Grünen-Stadtrat Felix Konrad über das Lädensterben in der Neckargemünder Altstadt
Mit 7 zu 8 Stimmen hat sich der BUV (Ausschuss für Bauen, Umwelt und Verkehr) in der Oktober-Sitzung für eine Umwandlung der Geschäftsräume der alten Bäckerei Meyer in Wohnraum ausgesprochen. Für die Grüne Fraktion eine ärgerliche Niederlage und für den Gemeinderat ein Armutszeugnis. Aus den Beiträgen etlicher Kolleg*innen ging hervor, dass sie die Neckargemünder Altstadt bereits aufgegeben haben. „Das Einkaufsverhalten hat sich eben verändert – kleine Läden können sich kaum noch halten weil die Menschen eben lieber bequem zum Discounter gehen.“ So lautet das traurige Argument.
Mit schicksalsergebenem Fatalismus sehen hier die (knappe) Mehrheit der Volksvertreter der Zukunft entgegen und sprechen sich damit selbst noch jede Handlungsfähigkeit ab dem Trend entgegen zu wirken. Vielmehr beschleunigen Sie ihn und gefährden damit alle anderen kleinen Unternehmer in unserer schönen Innenstadt. Denn jedes verlorene Geschäft bedeutet auch immer einen Verlust an Laufkundschaft für die übrigen. Und was einmal Wohnraum geworden ist, kann nur schwerlich als Ladenfläche wiedergewonnen werden.
Dabei sehen wir gerade in letzter Zeit spannende neue Impulse für unsere Altstadt: Das Modehaus Leist: Umgenutzt als Kaffeerösterei. Die Friedrichsburg: Wiederbelebt. Naggisch – der Unverpackt-Laden baut trotz Corona-Krise sein Sortiment weiter aus. Der „Deutsche Kaiser“ ist im Umbau, die ehemalige Teppichwäscherei in der Hauptstraße 86 ebenfalls. Die Investorensuche für Griechische Weinstube, den Goldenen Anker und die Villa Menzer geht weiter und spült immer wieder interessante Konzepte an.

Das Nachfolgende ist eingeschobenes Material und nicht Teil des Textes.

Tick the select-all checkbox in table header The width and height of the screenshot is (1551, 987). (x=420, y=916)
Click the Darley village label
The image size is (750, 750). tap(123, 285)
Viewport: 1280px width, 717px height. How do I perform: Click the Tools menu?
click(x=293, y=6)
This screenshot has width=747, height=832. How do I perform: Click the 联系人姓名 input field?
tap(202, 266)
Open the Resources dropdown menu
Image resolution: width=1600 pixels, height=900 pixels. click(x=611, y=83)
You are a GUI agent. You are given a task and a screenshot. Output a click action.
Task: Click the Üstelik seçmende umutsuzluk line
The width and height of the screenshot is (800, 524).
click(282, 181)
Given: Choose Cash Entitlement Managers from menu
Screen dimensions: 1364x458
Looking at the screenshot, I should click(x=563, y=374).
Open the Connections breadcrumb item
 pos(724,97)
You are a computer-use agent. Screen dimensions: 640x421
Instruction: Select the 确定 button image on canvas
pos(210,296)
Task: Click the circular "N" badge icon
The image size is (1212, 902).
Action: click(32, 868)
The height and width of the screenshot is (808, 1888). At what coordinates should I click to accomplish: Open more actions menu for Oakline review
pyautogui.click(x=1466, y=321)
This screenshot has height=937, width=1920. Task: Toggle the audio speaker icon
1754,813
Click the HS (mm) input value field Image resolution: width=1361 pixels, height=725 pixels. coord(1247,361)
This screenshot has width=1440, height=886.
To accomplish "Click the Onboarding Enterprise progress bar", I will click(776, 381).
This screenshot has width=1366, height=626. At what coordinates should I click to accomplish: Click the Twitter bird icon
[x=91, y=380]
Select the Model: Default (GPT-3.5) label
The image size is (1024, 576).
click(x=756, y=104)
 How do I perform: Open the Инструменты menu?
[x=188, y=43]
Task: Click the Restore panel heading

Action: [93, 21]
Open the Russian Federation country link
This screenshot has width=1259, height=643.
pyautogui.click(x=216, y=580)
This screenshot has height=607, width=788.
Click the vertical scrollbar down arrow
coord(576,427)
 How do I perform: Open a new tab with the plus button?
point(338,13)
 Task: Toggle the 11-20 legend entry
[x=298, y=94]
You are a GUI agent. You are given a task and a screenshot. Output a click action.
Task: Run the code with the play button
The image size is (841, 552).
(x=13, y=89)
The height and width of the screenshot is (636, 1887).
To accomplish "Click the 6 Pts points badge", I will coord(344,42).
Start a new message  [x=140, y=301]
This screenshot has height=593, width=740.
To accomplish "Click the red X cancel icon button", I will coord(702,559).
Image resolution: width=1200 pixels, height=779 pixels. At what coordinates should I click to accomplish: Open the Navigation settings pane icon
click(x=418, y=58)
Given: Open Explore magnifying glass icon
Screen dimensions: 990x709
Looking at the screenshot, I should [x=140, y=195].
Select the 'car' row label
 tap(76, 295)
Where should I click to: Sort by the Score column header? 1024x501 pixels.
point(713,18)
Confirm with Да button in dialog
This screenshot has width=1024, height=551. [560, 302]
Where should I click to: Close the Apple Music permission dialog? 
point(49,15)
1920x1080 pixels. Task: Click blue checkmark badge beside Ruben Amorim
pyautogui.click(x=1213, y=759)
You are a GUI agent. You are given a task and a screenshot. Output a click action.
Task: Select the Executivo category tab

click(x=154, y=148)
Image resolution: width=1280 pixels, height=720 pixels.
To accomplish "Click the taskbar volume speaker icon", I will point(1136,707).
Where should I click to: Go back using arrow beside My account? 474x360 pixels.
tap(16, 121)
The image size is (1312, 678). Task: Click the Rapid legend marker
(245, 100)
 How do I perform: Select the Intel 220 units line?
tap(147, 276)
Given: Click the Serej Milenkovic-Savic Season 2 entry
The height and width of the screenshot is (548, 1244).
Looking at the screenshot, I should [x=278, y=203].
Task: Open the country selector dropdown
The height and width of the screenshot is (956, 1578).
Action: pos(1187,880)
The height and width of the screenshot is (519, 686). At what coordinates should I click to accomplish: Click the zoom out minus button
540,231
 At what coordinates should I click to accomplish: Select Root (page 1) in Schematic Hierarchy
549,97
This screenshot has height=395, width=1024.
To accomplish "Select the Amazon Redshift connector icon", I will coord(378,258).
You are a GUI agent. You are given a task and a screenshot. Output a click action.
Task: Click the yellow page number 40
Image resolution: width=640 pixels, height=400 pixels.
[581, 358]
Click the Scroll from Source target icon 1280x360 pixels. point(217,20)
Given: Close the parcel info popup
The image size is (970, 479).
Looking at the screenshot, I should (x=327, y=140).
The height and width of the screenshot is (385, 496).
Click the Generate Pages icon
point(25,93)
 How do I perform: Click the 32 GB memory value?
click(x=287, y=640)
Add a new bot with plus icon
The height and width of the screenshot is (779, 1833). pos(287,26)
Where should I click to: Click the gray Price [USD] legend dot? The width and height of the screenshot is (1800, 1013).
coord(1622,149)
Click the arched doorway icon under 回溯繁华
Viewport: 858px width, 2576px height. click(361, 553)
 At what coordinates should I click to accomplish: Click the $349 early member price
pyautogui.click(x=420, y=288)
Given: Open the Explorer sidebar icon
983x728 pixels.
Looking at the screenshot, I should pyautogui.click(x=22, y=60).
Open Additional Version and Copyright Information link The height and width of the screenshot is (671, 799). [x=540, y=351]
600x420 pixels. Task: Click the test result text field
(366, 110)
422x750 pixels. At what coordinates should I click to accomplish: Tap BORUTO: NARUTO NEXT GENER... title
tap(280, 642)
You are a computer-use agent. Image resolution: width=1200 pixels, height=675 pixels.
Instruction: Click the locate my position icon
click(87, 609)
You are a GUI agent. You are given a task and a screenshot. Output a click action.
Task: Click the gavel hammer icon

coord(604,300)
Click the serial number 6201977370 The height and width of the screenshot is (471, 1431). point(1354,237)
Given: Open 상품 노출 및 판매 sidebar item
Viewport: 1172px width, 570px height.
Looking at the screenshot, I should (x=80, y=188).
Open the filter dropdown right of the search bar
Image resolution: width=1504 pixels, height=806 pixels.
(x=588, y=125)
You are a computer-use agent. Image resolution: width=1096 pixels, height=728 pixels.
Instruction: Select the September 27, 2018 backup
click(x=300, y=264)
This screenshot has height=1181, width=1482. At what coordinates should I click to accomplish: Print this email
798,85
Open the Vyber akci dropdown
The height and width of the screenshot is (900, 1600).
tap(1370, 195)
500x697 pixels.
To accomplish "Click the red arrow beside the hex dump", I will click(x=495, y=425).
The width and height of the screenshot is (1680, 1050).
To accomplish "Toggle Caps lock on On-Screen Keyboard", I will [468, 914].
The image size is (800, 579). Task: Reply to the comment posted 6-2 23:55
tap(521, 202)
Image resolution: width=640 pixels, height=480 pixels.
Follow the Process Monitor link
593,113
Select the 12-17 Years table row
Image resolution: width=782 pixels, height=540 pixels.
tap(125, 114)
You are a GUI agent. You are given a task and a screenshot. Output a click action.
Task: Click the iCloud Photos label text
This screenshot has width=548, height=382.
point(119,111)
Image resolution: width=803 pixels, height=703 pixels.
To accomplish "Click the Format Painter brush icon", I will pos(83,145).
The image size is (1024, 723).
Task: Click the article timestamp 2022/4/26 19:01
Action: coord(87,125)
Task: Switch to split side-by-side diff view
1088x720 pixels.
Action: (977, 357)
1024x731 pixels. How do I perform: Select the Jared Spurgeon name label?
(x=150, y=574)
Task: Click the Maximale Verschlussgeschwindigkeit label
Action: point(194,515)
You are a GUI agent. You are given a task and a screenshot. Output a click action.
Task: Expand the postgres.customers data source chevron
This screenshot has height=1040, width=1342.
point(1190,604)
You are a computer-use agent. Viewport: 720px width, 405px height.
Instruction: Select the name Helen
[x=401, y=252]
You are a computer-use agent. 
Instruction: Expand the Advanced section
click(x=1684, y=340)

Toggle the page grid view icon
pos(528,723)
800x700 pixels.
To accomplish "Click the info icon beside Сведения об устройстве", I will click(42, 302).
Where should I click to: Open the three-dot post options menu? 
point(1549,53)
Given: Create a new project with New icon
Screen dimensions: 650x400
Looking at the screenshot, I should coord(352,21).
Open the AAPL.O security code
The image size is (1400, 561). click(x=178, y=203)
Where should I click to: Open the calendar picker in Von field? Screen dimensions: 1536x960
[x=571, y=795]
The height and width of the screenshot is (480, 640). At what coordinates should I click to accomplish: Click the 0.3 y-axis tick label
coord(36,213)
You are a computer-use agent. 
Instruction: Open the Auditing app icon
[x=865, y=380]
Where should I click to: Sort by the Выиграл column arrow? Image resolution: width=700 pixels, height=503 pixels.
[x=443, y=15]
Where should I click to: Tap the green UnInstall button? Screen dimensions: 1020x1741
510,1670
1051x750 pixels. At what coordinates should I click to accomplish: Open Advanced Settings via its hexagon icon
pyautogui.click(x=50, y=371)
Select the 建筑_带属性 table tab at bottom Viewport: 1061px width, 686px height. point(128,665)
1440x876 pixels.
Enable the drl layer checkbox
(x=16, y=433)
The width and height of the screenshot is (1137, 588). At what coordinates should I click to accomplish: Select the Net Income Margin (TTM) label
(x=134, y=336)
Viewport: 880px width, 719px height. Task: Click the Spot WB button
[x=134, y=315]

„Die Marktwirtschaft nimmt ihren Lauf, darauf haben wir keinen Einfluss.“, sagen die „Gewinner“ der Abstimmung. Natürlich lohnt sich kein Tante-Emma-Laden. Es gibt auch keinen solchen Laden mehr. Wer mit offenen Augen durch die Stadt geht, der sieht, dass die Geschäfte längst individuell angepasst Konzepte verfolgen. Das gilt für die „Neuen“ – wie Naggisch und Soulsew, aber auch für die „Alten“ wie Rudi, der jetzt E-Bikes verkauft und repariert oder die Metzgerei Krauss, die ihr Fleisch regional und teilweise aus Biobetrieben bezieht und schon länger mit einem vielfältigen Mittagstisch nicht nur hungrige Handwerker beglückt.
Wir sehen hier hart arbeitende, teilweise um ihre Existenz ringende Mitbürger*innen. Denen sind wir es schuldig, dass wir uns um Sie bemühen. Mit neuen Ideen, mit Solidarität – gerade jetzt! – und nicht mit einem muffigen „hat-doch-alles-eh-keinen-Sinn-mehr“!